# Torch Tests
This notebook is for tests of Data Loaders and Transformations of PyTorch
before we start training

In [1]:
import utils as ut
import torch_utils as tu
import numpy as np
import torch
from torchvision import transforms
from torch.utils.data import DataLoader
from torch.utils.data.sampler import SubsetRandomSampler

In [2]:
sensor1 = ut.Sensor(40, 0.0, 0.2)
sensor2 = ut.Sensor(80, 0.1, 0.1)
sensor3 = ut.Sensor(80, 0.0, 0.3)
sensor4 = ut.Sensor(20, 0.0, 0.1)
sensors = [sensor1, sensor2, sensor3, sensor4]
dataset = tu.BadSensorsDataset(sensors,200, 20, jiggle_offsets=None)

# if everything worked right we now have 4 * 20 samples a 200 timepoints in 100Hz resolution
assert len(dataset) == 4 * 20
assert len(dataset[0]) == 200

data with only two columns is assumed to have no missing value field, just return the whole index
data with only two columns is assumed to have no missing value field, just return the whole index
data with only two columns is assumed to have no missing value field, just return the whole index
data with only two columns is assumed to have no missing value field, just return the whole index


In [3]:
# let's see if iteration works correctly:

last_samle = dataset[0]
for i in range(1, 4 * 20):
    sample = dataset[i]
    # now we assume each sample to be quite different so:
    diff = np.abs(last_samle - sample).sum()
    if diff < 0.01:
        print("unrealistic small change among different samples at ", i)

In [4]:
# we have a special case for transforms for contrastive learning:
# we want to apply different transforms on the same section to make it invariant
# for it

transform_options = [
    transforms.Compose([tu.AblateBlock(5,30), tu.ToTensor()]),
    transforms.Compose([tu.AddNoise((-0.1, 0.1), (0.0, 0.3)), tu.ToTensor()]),
    transforms.Compose([tu.RandomDownsample(), tu.ToTensor()])
]
trsfm = transforms.RandomChoice(transform_options)

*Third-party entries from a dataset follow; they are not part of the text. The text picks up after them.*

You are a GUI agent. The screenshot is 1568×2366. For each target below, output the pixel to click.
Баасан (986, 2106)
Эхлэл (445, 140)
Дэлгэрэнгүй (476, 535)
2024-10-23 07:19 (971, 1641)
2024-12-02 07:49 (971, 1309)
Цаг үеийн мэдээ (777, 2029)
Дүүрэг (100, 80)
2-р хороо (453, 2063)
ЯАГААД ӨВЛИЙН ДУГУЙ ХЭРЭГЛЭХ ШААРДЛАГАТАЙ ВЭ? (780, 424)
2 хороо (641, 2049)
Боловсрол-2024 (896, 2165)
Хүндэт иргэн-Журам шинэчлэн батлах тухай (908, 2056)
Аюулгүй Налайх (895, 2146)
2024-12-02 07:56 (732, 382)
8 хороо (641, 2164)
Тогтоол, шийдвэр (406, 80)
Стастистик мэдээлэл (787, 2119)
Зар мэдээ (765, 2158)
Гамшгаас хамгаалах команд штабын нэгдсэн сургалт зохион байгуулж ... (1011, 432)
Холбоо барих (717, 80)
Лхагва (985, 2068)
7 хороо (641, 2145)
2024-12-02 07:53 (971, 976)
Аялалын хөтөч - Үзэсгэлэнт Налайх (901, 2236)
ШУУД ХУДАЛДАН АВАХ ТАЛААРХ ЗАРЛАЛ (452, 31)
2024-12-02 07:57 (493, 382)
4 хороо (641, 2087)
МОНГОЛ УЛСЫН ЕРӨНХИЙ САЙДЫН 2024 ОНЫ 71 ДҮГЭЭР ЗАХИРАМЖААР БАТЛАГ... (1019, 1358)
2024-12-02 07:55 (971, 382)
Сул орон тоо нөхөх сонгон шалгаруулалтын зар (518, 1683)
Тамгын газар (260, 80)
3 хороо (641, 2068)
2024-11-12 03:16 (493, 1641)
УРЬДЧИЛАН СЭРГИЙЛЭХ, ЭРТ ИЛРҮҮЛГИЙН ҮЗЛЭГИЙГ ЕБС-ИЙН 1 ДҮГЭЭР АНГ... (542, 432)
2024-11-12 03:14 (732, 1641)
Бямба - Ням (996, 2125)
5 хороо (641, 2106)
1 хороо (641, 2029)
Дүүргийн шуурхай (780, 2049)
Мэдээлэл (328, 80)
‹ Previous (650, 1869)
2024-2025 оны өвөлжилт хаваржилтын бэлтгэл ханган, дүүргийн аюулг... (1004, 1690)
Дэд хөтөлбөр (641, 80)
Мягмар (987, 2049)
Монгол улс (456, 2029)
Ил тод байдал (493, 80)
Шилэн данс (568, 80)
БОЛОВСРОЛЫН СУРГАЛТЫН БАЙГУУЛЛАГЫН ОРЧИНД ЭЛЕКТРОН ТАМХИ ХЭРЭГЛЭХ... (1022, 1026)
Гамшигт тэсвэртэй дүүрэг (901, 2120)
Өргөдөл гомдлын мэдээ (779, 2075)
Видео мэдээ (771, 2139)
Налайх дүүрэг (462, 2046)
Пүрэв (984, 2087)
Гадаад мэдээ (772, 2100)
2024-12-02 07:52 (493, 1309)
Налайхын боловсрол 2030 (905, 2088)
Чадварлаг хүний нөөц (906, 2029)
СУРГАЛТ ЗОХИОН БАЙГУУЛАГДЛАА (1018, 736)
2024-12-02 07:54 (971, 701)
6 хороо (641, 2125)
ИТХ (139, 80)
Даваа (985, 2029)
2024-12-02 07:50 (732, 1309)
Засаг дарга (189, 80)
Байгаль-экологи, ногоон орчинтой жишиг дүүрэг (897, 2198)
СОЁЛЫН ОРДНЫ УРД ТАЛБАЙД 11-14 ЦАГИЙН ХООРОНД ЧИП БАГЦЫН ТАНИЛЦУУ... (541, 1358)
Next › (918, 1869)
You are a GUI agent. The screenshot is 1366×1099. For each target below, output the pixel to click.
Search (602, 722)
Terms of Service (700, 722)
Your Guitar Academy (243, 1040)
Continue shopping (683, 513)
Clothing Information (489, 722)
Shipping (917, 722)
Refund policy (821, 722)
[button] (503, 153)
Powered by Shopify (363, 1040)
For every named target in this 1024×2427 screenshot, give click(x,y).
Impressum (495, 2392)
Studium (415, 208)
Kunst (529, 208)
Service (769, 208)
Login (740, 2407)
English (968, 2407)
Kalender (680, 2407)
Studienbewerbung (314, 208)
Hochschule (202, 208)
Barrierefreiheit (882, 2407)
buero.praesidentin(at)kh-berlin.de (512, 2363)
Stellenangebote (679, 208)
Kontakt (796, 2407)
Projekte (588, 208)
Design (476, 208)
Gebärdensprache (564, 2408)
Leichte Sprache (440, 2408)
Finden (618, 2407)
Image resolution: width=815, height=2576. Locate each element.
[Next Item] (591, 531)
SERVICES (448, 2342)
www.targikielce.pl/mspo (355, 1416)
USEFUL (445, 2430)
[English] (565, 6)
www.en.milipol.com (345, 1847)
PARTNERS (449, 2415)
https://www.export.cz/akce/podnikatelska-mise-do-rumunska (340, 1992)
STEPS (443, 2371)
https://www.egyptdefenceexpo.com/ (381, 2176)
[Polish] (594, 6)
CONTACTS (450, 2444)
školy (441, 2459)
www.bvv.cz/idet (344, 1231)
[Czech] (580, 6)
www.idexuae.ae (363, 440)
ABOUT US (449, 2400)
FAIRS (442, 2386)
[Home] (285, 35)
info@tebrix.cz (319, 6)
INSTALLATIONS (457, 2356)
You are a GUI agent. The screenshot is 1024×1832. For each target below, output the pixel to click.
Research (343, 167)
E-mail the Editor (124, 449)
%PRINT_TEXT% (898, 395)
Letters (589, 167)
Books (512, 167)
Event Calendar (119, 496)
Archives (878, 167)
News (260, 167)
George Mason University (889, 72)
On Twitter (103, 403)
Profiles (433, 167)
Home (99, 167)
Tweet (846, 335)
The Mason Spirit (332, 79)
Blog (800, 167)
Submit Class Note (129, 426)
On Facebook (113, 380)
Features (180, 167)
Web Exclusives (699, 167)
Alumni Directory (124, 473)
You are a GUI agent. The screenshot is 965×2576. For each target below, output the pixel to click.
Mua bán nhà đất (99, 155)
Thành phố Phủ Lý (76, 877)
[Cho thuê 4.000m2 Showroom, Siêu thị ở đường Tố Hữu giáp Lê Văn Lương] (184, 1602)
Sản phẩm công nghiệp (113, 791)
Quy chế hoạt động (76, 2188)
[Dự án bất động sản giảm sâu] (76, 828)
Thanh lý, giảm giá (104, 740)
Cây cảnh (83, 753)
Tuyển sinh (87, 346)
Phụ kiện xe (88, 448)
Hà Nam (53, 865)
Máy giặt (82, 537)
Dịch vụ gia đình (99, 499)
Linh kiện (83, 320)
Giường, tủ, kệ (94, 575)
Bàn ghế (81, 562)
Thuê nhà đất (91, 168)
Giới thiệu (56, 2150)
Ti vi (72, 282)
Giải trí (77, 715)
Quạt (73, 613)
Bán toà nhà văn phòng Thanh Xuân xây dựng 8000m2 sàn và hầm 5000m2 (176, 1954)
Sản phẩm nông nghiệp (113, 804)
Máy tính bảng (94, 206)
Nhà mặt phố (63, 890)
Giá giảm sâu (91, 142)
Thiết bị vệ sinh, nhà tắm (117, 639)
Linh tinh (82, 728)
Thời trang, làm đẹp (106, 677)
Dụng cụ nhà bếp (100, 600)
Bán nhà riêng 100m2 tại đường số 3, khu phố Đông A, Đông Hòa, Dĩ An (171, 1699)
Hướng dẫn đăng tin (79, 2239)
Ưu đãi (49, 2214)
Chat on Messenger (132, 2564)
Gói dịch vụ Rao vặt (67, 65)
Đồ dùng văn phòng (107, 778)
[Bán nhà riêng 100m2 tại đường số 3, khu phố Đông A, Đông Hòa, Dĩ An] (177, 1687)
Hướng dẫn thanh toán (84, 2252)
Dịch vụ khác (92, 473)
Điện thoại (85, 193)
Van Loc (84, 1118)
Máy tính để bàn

dataset = tu.BadSensorsDataset(sensors,200, 20, jiggle_offsets=20, transform=trsfm, return_two_transforms=True)

dataloader = DataLoader(dataset, 10, shuffle=True)
for i_batch, sample_batched in enumerate(dataloader):
    print(i_batch, len(sample_batched), len(sample_batched[0]), sample_batched[0][0].size())
    s1, s2 = sample_batched
    d1 = (s1[0]-s2[0]).abs().sum().numpy()
    d2 = (s1[0]-s1[5]).abs().sum().numpy()
    if d1 > d2:
        print('strange, two augmentations of same sample have larger difference then different samples')

data with only two columns is assumed to have no missing value field, just return the whole index
data with only two columns is assumed to have no missing value field, just return the whole index
data with only two columns is assumed to have no missing value field, just return the whole index
data with only two columns is assumed to have no missing value field, just return the whole index
0 2 10 torch.Size([200, 3])
1 2 10 torch.Size([200, 3])
2 2 10 torch.Size([200, 3])
3 2 10 torch.Size([200, 3])
4 2 10 torch.Size([200, 3])
5 2 10 torch.Size([200, 3])
6 2 10 torch.Size([200, 3])
7 2 10 torch.Size([200, 3])


In [12]:
batch_size = 4
valid_size = 0.2
test_size = 0.1
num_workers = 2

num_train = len(dataloader)
indices = list(range(num_train))
np.random.shuffle(indices)
split = int(np.floor(test_size * num_train))
train_and_valid_idx, test_idx = indices[split:], indices[:split]
num_train = len(train_and_valid_idx)
split = int(np.floor(valid_size * num_train))
train_idx, valid_idx = train_and_valid_idx[split:], train_and_valid_idx[:split]

train_sampler = SubsetRandomSampler(train_idx)
valid_sampler = SubsetRandomSampler(valid_idx)
test_sampeler = SubsetRandomSampler(test_idx)

# prepare data loaders (combine dataset and sampler)
train_loader = DataLoader(dataset, batch_size=batch_size,
    sampler=train_sampler, num_workers=num_workers)
valid_loader = DataLoader(dataset, batch_size=batch_size,
    sampler=valid_sampler, num_workers=num_workers)
test_loader = DataLoader(dataset, batch_size=batch_size,
    sampler=test_sampeler, num_workers=num_workers)

# TODO: add train, test, val split (random indexes)
# TODO: add code from https://github.com/Spijkervet/SimCLR
# TODO: add notebooks: Problem Setup/Description

In [13]:
train_on_gpu = torch.cuda.is_available()

if not train_on_gpu:
    print('CUDA is not available.  Training on CPU ...')
else:
    print('CUDA is available!  Training on GPU ...')

CUDA is not available.  Training on CPU ...


In [20]:
n_epochs = 10

for epoch in range(1, n_epochs+1):
    for i_batch, (sk1, sk2) in enumerate(train_loader):
        print(i_batch, len(sk1), len(sk2), sk2[0].size())
        d1 = (sk1[0]-sk2[0]).abs().sum().numpy()
        d2 = (sk1[0]-sk1[2]).abs().sum().numpy()
        if d1 > d2:
            print('strange, two augmentations of same sample have larger difference then different samples')


0 4 4 torch.Size([200, 3])
1 3 3 torch.Size([200, 3])
0 4 4 torch.Size([200, 3])
1 3 3 torch.Size([200, 3])
0 4 4 torch.Size([200, 3])
1 3 3 torch.Size([200, 3])
0 4 4 torch.Size([200, 3])
1 3 3 torch.Size([200, 3])
0 4 4 torch.Size([200, 3])
1 3 3 torch.Size([200, 3])
0 4 4 torch.Size([200, 3])
1 3 3 torch.Size([200, 3])
0 4 4 torch.Size([200, 3])
1 3 3 torch.Size([200, 3])
0 4 4 torch.Size([200, 3])
1 3 3 torch.Size([200, 3])
0 4 4 torch.Size([200, 3])
1 3 3 torch.Size([200, 3])
0 4 4 torch.Size([200, 3])
1 3 3 torch.Size([200, 3])